Architect Foundry Pipelines: Design, develop, and maintain scalable data pipelines within the Palantir Foundry ecosystem (Data Connection, Code Repos, Pipeline Builder).
Implement ETL processes: Implement ETL and real-time data pipelines for efficient data handling and integration.
Optimize PySpark: Write and tune high-performance Python/Spark code to transform massive insurance datasets into actionable insights.
Build the Ontology: Manage and scale the Foundry Ontology, ensuring data models accurately represent complex real-world insurance entities.

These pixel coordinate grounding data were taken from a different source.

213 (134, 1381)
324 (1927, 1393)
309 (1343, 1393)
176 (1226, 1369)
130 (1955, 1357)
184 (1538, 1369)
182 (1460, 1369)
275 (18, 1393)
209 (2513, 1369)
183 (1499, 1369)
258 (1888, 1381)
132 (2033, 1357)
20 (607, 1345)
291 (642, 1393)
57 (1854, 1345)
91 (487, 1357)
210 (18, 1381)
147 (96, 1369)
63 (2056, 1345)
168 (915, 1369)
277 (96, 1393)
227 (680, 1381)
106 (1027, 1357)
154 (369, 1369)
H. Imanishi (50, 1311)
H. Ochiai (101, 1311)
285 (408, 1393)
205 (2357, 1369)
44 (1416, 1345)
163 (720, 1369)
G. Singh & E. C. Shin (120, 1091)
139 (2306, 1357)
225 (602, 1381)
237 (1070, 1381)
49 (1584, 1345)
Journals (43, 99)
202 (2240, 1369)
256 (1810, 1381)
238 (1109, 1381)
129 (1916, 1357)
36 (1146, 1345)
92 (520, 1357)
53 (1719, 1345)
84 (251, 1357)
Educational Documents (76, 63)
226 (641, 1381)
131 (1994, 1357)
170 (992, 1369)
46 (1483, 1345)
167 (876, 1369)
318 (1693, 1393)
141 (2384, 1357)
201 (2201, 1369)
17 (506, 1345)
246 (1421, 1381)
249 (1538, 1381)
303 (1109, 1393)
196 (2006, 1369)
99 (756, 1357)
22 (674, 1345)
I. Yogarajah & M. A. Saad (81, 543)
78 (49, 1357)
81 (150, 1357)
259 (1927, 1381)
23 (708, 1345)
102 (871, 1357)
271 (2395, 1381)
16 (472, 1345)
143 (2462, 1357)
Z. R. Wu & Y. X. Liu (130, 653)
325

Implement AI/GenAI: Integrate GenAI capabilities (using Palantir AIP or external AI APIs) to automate workflows and enhance data enrichment.
Implement CI/CD: Implement practices using CodePipeline and CodeBuild to streamline development and deployment processes.
Collaboration & Agile Development: Gather requirements, set targets, define interface specifications, and conduct design sessions. Work closely with data consumers to ensure proper integration. Adapt and learn in a fast-paced project environment.
Requirements
Deep hands-on experience with the Palantir Foundry stack.
Strong SQL skills for ETL, data modeling, and performance tuning.
Experience with ML models.
Proficiency in Python, especially for handling and flattening complex JSON structures.
Production experience with deploying ML models and expertise in ML frameworks and tools.
Extensive experience with AWS cloud services.
Understanding of software engineering and testing practices within an Agile environment.
Experience with Data as Code; version control, small and regular commits, unit tests, CI/CD, packaging, familiarity with containerization tools such as Docker (must have) and Kubernetes (plus).
Excellent teamwork and communication skills.
Proficiency in English, with strong written and verbal communication skills.
Efficient, high-performance data pipelines for real-time and batch data processing.